0

I'm trying to figure out the probability under a normal distribution in for my data df in python. I'm not experienced with python or programming. The following user-defined function I scraped from this site works, the scipy function does not work...

UDF:

def normal(x,mu,sigma):
    return ( 2.*np.pi*sigma**2. )**-.5 * np.exp( -.5 * (x-mu)**2. / sigma**2. )
df["normprob"] = normal(df["return"],df["meanreturn"],df["sdreturn"])

This scipy function does not work:

df["normdistprob"] = scip.norm.sf(df["return"],df["meanreturn"],df["sdreturn"])
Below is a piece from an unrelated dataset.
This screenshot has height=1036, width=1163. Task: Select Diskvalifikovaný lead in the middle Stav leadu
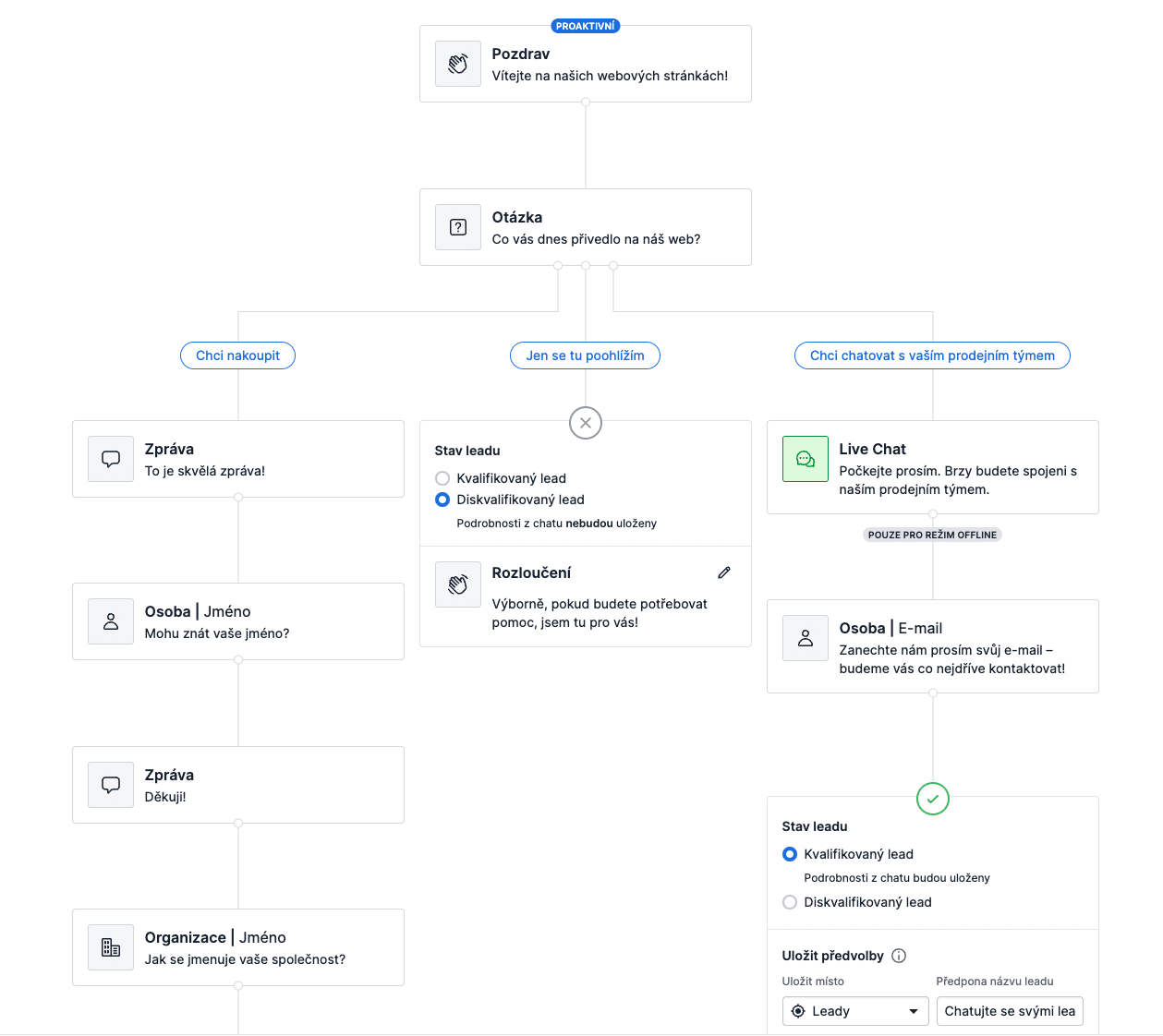coord(442,500)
and it returns the following error

C:\Anaconda3\lib\site-packages\scipy\stats\_distn_infrastructure.py:1815: RuntimeWarning: invalid value encountered in true_divide
  x = np.asarray((x - loc)/scale, dtype=dtyp)
C:\Anaconda3\lib\site-packages\scipy\stats\_distn_infrastructure.py:1816: RuntimeWarning: invalid value encountered in greater
  cond0 = self._argcheck(*args) & (scale > 0)
C:\Anaconda3\lib\site-packages\scipy\stats\_distn_infrastructure.py:879: RuntimeWarning: invalid value encountered in greater
  return (self.a < x) & (x < self.b)
C:\Anaconda3\lib\site-packages\scipy\stats\_distn_infrastructure.py:879: RuntimeWarning: invalid value encountered in less
  return (self.a < x) & (x < self.b)
C:\Anaconda3\lib\site-packages\scipy\stats\_distn_infrastructure.py:1817: RuntimeWarning: invalid value encountered in greater
  cond1 = self._open_support_mask(x) & (scale > 0)
C:\Anaconda3\lib\site-packages\scipy\stats\_distn_infrastructure.py:1818: RuntimeWarning: invalid value encountered in less_equal
  cond2 = cond0 & (x <= self.a)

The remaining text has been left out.